Across the U.S.,many doctors, nurses and other health care workers have remained silent about what is being called an epidemic of violence against them.
The violent outbursts come from patients and patients’ families. And for years, it has been considered part of the job.
When you visit the Cleveland Clinic emergency department these days — whether as a patient, family member or friend — a large sign directs you toward a metal detector.
An officer inspects all bags and then instructs you to walk through the metal detector. In some cases, a metal wand is used — even on patients who come in on stretchers. Cleveland Clinic officials say they confiscate thousands of weapons like knives, pepper spray and guns each year. The metal detectors were installed in response to what CEO Tom Mihaljevic is calling an epidemic.
“There is a very fundamental problem in U.S. health care that very few people speak about,” he says, “and that’s the violence against health care workers. Daily — literally, daily — we are exposed to violent outbursts, in particular in emergency rooms.”

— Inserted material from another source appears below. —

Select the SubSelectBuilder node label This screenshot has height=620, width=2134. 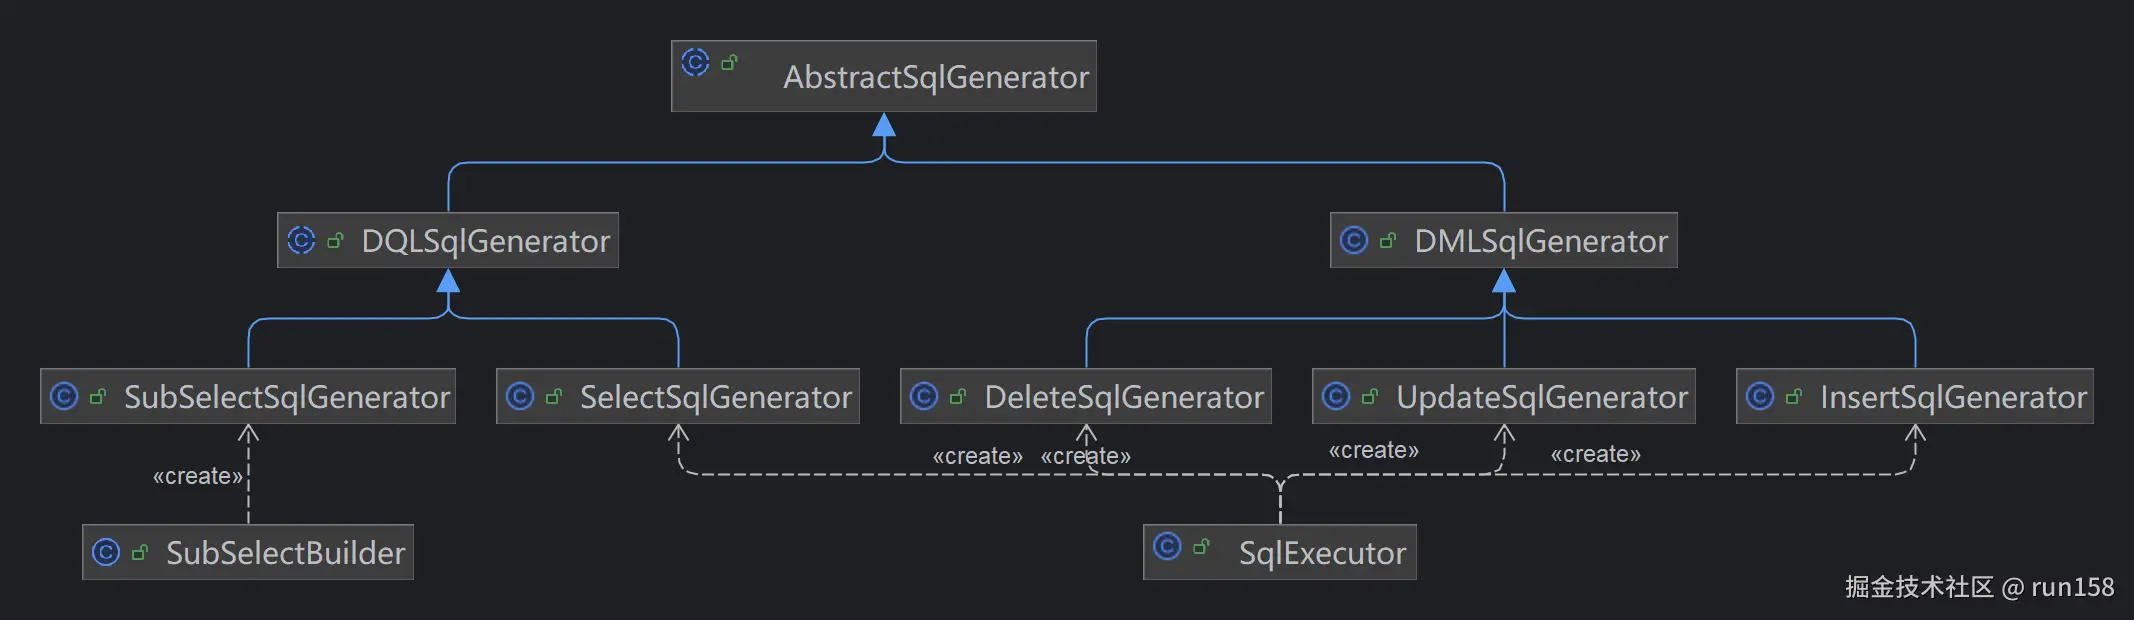(285, 553)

Many health care workers say the physical and verbal abuse comes primarily from patients, some of whom are disoriented because of illness or from medication. Sometimes nurses and doctors are abused by family members who are on edge because their loved one is so ill.
Cleveland Clinic also has introduced other safety measures — such as wireless panic buttons incorporated into ID badges and more safety cameras and plainclothes officers in ERs.

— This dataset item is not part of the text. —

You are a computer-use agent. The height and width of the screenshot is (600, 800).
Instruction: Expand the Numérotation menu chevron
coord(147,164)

But these incidents aren’t limited to emergency rooms.
Allysha Shin works as a registered nurse in neuroscience intensive care at the University of Southern California’s Keck Hospital in Los Angeles. One of the most violent incidents she has experienced happened when she was caring for a patient who was bleeding inside her brain.
The woman had already lashed out at other staff, so she had been tied to the bed, Shin said. She broke free of the restraints and then kicked and punched Shin in the chest — before throwing a punch at her face.